A lot of people get mad seeing old farms torn up for new houses, but its like arguing about the weather – nothing you’re gonna do. Times change, and people want nice big houses. Helps them feel safe, I guess. What do I know? I drive a long-line delivery route 325 days a year, always have. I spend my nights in an apartment I shared with my dad, or curled up in the back of my cab.

Maybe nice families need big houses like this.

The orange sun on the horizon is mostly hidden by the square blocks of the houses, but as I roll along, the windows of this one house line up just right so I can see right through the house. Window after window flickers with sun, like its on fire.

Through one window, though...I only have a split-second look, but I am pretty sure I see the shape of a woman...and she’s holding a baby.

I wonder if she is excited, looking out, thinking about the grass in the spring. Sure, who wouldn’t? I bet she’s thinking of the trees, and flowers, too, and all of the other growing things. Maybe she’s wondering if there will be kids to play with, or neighbors to share the mornings?

Who knows what nice things a woman will want when she’s got a big sunny house? I bet that house will make her happy.

Then she’s gone. The dark blocks of the houses hide the sun again. I turn to the road ahead and shift gears, giving her throttle. You know, to pick up some speed.

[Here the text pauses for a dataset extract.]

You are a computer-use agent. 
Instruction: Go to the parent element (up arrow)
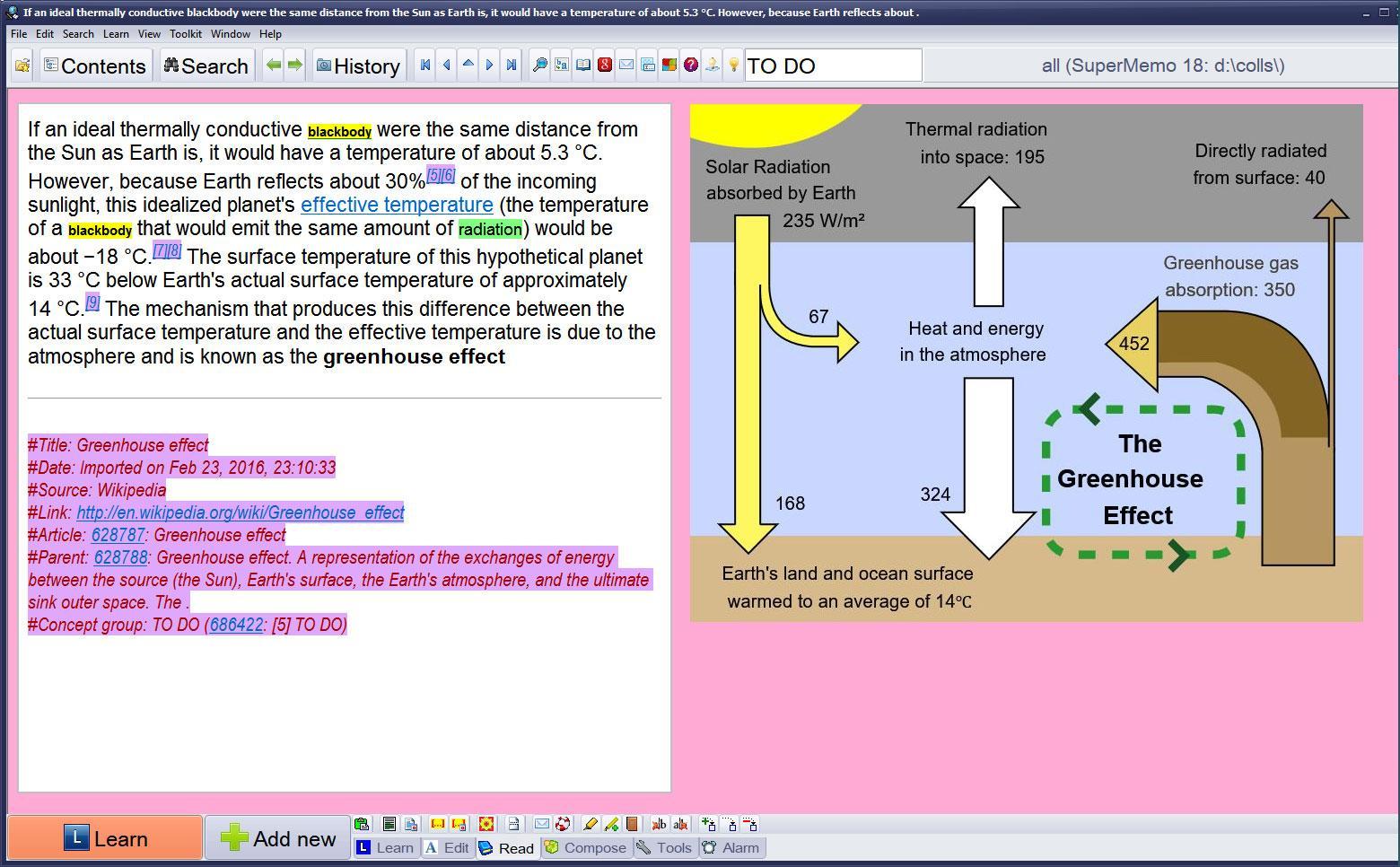click(468, 66)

Saturday, September 27, 2008

It's January, and I'm so cold

I sit in a parking lot, afraid
Losing this morning's hope
I know you weren’t ready to
Begin this new love affair

I read the poems you wrote me
Regretting the intemperate promise
I made to leave you alone
A promise I always meant to keep

I ask if I might sleep with you again
And openly admit my self-deception
You don’t believe a word I say
I tell you again that I love you

“I’ll make you leave,” you say
You’re angry because I disagreed
And you think I don't take you seriously
Because I’ve ignored your ardent advice

“Why did we start this, Mary?”
These things become so complex
It is all so confusing to me
Even the most important details

“Remember the starling,” you ask?
“That died on my front porch
The day we first made love?
That and sex are all I have to offer you.”